Interface element entries
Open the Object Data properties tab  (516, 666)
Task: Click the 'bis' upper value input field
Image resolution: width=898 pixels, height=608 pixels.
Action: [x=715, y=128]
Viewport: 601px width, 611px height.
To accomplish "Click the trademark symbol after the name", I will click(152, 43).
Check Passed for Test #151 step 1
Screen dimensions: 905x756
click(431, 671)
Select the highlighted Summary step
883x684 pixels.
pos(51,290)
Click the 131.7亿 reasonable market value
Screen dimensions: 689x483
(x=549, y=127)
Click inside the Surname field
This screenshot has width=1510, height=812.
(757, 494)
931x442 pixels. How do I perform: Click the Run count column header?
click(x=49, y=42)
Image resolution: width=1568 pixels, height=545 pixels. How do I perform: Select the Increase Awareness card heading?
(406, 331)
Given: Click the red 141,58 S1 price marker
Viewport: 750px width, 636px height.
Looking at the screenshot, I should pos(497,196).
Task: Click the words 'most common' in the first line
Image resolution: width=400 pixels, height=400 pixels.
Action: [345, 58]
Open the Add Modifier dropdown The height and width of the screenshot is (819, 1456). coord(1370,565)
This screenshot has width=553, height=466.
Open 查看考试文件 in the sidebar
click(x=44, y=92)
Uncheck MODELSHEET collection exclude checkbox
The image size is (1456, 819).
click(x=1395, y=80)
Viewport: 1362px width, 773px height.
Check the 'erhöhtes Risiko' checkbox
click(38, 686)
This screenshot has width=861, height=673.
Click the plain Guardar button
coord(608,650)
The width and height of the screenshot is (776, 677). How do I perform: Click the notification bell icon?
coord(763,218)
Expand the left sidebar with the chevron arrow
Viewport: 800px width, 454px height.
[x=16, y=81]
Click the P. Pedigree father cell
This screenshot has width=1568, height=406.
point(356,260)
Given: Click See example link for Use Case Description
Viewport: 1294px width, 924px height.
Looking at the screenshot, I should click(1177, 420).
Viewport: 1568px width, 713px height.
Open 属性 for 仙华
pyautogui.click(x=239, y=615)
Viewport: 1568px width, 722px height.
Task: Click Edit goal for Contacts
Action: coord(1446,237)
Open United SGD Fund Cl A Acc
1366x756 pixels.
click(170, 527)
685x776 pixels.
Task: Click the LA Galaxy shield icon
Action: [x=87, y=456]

**TASK REQUIREMENTS**
Repeat the entries word for word, beginning at the line that contains "This screenshot has width=861, height=673." and continuing through the final line of the entries, with both ends included.

**CORRECT RESPONSE**
This screenshot has width=861, height=673.
Click the plain Guardar button
coord(608,650)
The width and height of the screenshot is (776, 677). How do I perform: Click the notification bell icon?
coord(763,218)
Expand the left sidebar with the chevron arrow
Viewport: 800px width, 454px height.
[x=16, y=81]
Click the P. Pedigree father cell
This screenshot has width=1568, height=406.
point(356,260)
Given: Click See example link for Use Case Description
Viewport: 1294px width, 924px height.
Looking at the screenshot, I should click(1177, 420).
Viewport: 1568px width, 713px height.
Open 属性 for 仙华
pyautogui.click(x=239, y=615)
Viewport: 1568px width, 722px height.
Task: Click Edit goal for Contacts
Action: coord(1446,237)
Open United SGD Fund Cl A Acc
1366x756 pixels.
click(170, 527)
685x776 pixels.
Task: Click the LA Galaxy shield icon
Action: [x=87, y=456]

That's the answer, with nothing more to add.